Everything from the line with "Shipping (339, 1970)" through the end of the entries must be transcribed exactly; no other lines belong in the answer.

■ **DATA FOR PROCESSING**:
####

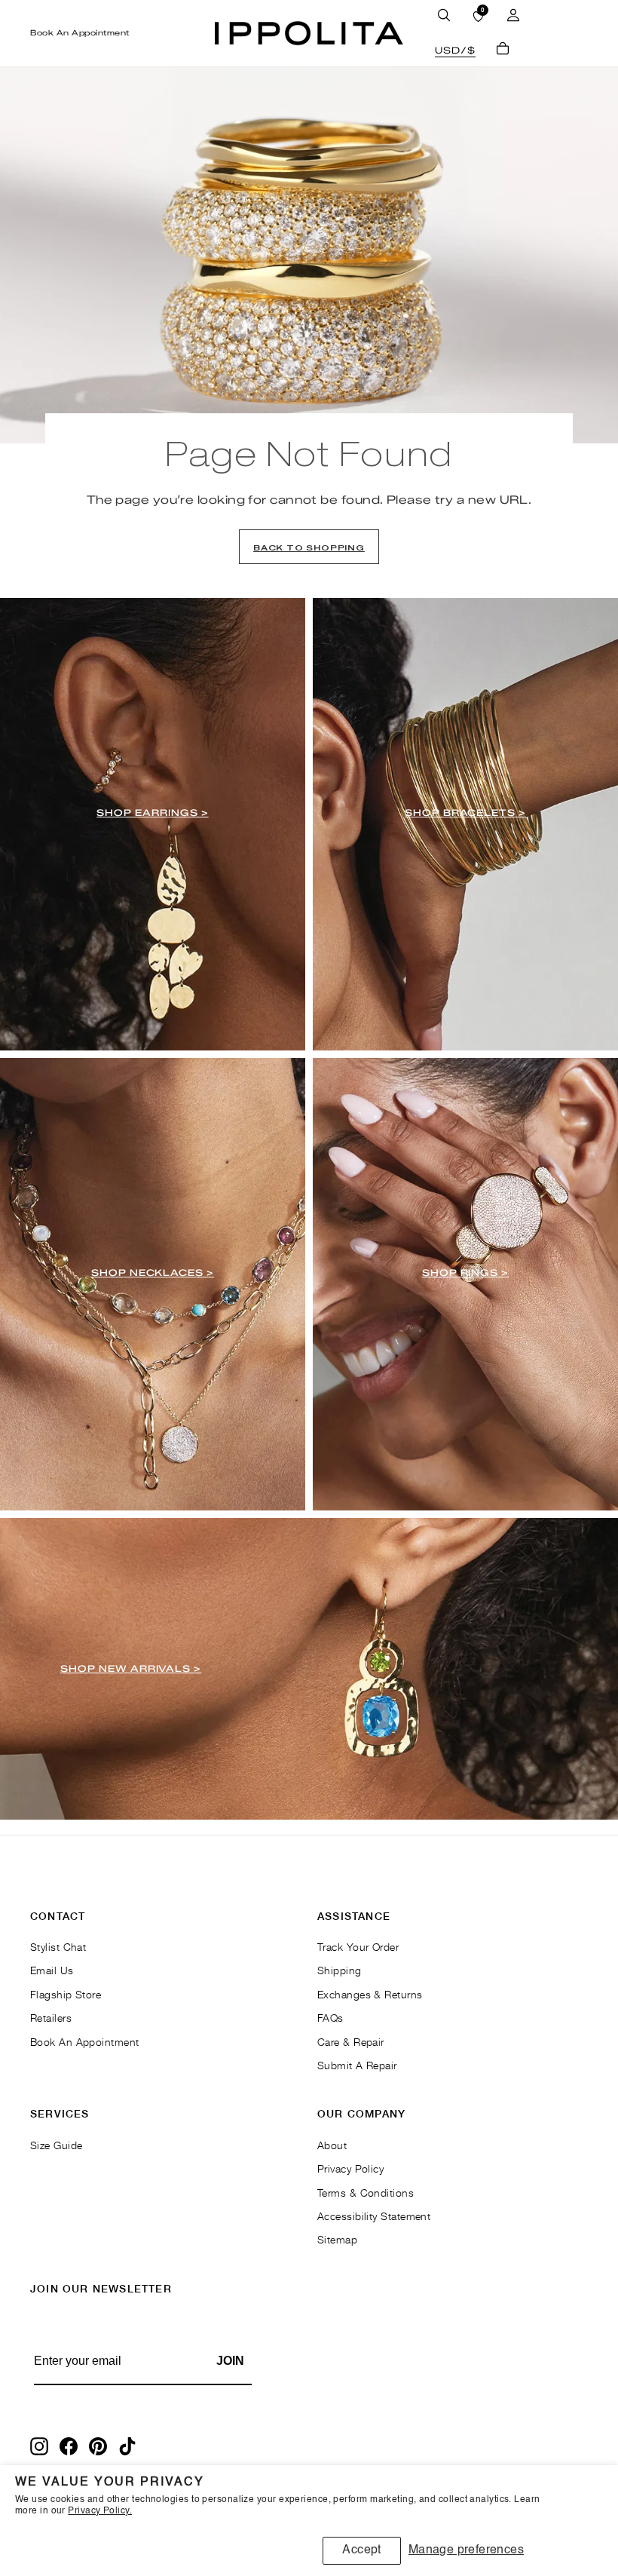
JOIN (230, 2360)
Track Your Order (358, 1946)
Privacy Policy (350, 2168)
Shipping (339, 1970)
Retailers (51, 2017)
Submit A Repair (357, 2065)
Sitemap (337, 2239)
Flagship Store (65, 1994)
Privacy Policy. (100, 2511)
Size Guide (56, 2145)
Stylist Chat (58, 1946)
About (332, 2145)
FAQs (330, 2017)
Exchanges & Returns (370, 1994)
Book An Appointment (80, 33)
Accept (361, 2550)
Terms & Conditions (365, 2192)
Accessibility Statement (373, 2216)
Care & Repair (350, 2041)
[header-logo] (309, 33)
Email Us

####

■ **ANSWER TO THE EXERCISE**:
Shipping (339, 1970)
Retailers (51, 2017)
Submit A Repair (357, 2065)
Sitemap (337, 2239)
Flagship Store (65, 1994)
Privacy Policy. (100, 2511)
Size Guide (56, 2145)
Stylist Chat (58, 1946)
About (332, 2145)
FAQs (330, 2017)
Exchanges & Returns (370, 1994)
Book An Appointment (80, 33)
Accept (361, 2550)
Terms & Conditions (365, 2192)
Accessibility Statement (373, 2216)
Care & Repair (350, 2041)
[header-logo] (309, 33)
Email Us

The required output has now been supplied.